A better understanding of cognitive issues could lead to improved weight loss therapies and help curb the obesity epidemic, according to three behavioral scientists who presented the Scientific Sessions symposium Cognitive Function in Obesity and Appetite Regulation.
The presentation can be viewed by registered meeting attendees at ADA2020.org through September 10, 2020. If you haven’t registered for the Virtual 80th Scientific Sessions, register today to access all of the valuable meeting content.
Luke E. Stoeckel, PhD, Program Director of Mechanistic and Translational Decision Science at the National Institute on Aging, opened the symposium with a look at the bidirectional relationship between obesity and executive function, or self control. Uncontrolled and undercontrolled eating, classified by Dr. Stoeckel as a phenotype of obesity, is driven by the low cost and abundance of food via appetitive drive and lowered executive function, he said.
Reward sensitivity interacts with executive function to determine food intake behavior, Dr. Stoeckel explained. Evidence shows that people with conditions such as obesity discount future rewards. The ability to wait, he said, is related to the ability to self-regulate.

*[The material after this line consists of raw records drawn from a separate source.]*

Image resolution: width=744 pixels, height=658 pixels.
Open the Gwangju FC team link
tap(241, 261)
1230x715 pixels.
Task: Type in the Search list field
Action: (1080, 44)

“We found that the region of the brain involved in executive function, the dorsal-lateral prefrontal cortex, helped predict weight gain over a 1.3- to 2.9-year period,” he said.
Dr. Stoeckel and his research colleagues are developing a series of core questions that investigators can use in trials to address neuropsychological issues without requiring the researchers to have extensive expertise in neuropsychology.
“We need to do a better job of representing or assessing the broader spectrum of what the drivers of our uncontrolled eating are in our trials,” he said.
Misty A.W. Hawkins, PhD, Assistant Professor in the Department of Psychology at Oklahoma State University, reviewed research that highlights the positive role that neurocognitive factors can play in treating obesity. Pilot studies have shown that people with high executive function experience better weight loss than those with low executive function after controlling for demographics and body mass index.
For patients with low executive function, acceptance-based behavior treatment (ABT) shows great promise, Dr. Hawkins said. The COSMOS Study, which she conducted at Oklahoma State, found that ABT offered something similar to a “rescue effect” for people with low executive function when compared with standard behavioral therapy.
Cognitive function, especially executive function, may be a critical missing moderator of weight loss treatment effects, Dr. Hawkins said.
“You don’t prescribe blood pressure medication without knowing something about your patient’s heart. We don’t prescribe insulin without knowing about the function of the pancreas,” she explained. “I believe when it comes to behavioral weight loss treatments that require so much decision-making and so many different changes in your life, you should know about the organ responsible for that, as well. You should be looking at the brain to help people and set them up for success and not failure.”
Ashley Gearhardt, PhD, Associate Professor of Psychology at the University of Michigan, discussed the addictive nature of unhealthy foods, noting that naturally occurring foods typically come high in either fat or carbohydrates. But the modern food environment is dominated by foods that have unnaturally high levels of both refined carbohydrates and fat. People find this combination particularly enticing, actively seeking out and paying more for these foods, which engage reward-based neuro-structures in the brain and create a toxic environment to navigate, she said.
Why does the executive functioning system that has remained largely unchanged throughout human history now struggle to properly modulate food intake? Dr. Gearhardt believes that the over-refined food environment has become so much more intense and enticing that it overtaxes the existing system. And those with deficits in executive functioning are even more susceptible to the rewarding nature of these unnatural foods.
It’s time to acknowledge that the way food is processed and designed must be addressed when treating patients, she said.
“By ignoring the food and treating all foods as equal—there may be something subtly stigmatizing there, ‘If you just tried a little harder to figure out a way to regulate your emotions a little more effectively, then you might be able to sort this out’—while ignoring the fact that there’s a billion dollar industry engineering and designing foods to hook us, and then marketing and advertising them, especially to lower-income communities and minority communities,” Dr. Gearhardt said.